▶ WHAT TO WORK ON
A complete answer includes every line below with the word "package".

▶ Stored records

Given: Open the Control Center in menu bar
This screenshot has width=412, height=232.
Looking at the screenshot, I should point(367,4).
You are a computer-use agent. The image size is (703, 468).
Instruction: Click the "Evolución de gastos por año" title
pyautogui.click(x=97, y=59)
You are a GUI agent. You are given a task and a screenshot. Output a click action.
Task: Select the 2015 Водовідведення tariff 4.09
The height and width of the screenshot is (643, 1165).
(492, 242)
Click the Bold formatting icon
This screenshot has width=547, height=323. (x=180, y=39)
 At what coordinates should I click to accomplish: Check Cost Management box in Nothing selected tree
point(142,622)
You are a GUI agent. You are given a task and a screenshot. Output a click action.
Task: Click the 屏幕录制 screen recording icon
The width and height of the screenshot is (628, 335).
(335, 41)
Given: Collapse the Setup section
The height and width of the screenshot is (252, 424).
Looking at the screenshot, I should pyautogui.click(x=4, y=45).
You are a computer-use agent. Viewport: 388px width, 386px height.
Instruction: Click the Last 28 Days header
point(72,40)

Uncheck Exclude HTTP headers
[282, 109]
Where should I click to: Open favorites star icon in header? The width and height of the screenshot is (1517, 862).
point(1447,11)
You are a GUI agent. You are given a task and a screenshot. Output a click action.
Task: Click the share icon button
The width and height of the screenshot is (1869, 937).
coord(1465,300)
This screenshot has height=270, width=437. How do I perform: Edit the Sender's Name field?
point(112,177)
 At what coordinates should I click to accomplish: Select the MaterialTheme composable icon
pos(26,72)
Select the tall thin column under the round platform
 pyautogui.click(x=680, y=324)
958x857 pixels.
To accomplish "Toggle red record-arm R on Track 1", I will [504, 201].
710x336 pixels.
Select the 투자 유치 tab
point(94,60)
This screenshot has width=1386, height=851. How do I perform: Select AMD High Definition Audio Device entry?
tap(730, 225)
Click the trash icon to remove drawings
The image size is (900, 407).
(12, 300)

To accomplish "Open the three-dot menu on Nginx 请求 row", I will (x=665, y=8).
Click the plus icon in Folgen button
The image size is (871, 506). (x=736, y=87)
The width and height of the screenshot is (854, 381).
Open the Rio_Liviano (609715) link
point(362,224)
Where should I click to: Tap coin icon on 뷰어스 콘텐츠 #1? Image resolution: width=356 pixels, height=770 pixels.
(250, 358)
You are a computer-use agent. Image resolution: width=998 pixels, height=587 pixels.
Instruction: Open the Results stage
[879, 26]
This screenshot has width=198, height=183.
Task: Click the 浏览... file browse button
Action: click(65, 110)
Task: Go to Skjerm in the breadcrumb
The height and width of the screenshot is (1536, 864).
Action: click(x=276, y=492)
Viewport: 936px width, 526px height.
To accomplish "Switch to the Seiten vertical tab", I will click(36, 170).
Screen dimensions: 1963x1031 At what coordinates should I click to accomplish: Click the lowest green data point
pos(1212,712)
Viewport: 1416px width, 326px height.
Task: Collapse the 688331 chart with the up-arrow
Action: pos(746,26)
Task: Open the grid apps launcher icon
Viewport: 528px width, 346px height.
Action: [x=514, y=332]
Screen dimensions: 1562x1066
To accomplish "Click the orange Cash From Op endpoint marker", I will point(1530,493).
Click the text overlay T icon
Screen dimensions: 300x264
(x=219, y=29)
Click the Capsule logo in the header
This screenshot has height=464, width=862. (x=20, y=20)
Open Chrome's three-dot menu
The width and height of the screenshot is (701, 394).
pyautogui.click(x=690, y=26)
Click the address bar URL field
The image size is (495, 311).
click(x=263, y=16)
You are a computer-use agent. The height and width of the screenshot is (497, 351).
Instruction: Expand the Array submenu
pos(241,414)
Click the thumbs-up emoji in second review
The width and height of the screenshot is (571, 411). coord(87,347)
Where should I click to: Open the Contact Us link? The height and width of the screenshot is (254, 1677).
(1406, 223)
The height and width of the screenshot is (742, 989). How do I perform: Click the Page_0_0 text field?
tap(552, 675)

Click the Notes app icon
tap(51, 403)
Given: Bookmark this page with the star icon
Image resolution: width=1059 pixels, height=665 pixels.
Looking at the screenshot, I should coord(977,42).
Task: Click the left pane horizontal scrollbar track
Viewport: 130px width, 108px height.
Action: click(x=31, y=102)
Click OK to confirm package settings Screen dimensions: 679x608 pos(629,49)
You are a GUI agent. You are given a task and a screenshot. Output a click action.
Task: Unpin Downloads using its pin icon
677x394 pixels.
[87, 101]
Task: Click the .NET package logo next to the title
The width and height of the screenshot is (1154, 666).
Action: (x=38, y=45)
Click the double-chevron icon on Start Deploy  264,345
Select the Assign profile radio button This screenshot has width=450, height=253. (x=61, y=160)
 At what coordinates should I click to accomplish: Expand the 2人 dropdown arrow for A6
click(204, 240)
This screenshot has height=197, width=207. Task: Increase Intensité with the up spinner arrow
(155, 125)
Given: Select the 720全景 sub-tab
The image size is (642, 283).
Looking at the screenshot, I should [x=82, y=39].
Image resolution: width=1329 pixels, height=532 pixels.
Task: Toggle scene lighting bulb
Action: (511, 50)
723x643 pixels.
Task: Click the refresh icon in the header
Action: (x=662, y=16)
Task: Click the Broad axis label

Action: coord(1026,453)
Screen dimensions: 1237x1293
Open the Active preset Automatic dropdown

▶ REPLY
Click OK to confirm package settings Screen dimensions: 679x608 pos(629,49)
Task: Click the .NET package logo next to the title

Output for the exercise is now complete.